[Collected data]
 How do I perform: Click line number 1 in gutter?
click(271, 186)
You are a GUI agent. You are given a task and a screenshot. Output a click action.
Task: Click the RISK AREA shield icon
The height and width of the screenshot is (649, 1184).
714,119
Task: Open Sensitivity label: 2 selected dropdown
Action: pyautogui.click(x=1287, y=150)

Exercise goal = Locate "The height and" in the data above. Then repeat, exactly, its line and each line after it through the last, adding nothing.

Answer box =
The height and width of the screenshot is (649, 1184).
714,119
Task: Open Sensitivity label: 2 selected dropdown
Action: pyautogui.click(x=1287, y=150)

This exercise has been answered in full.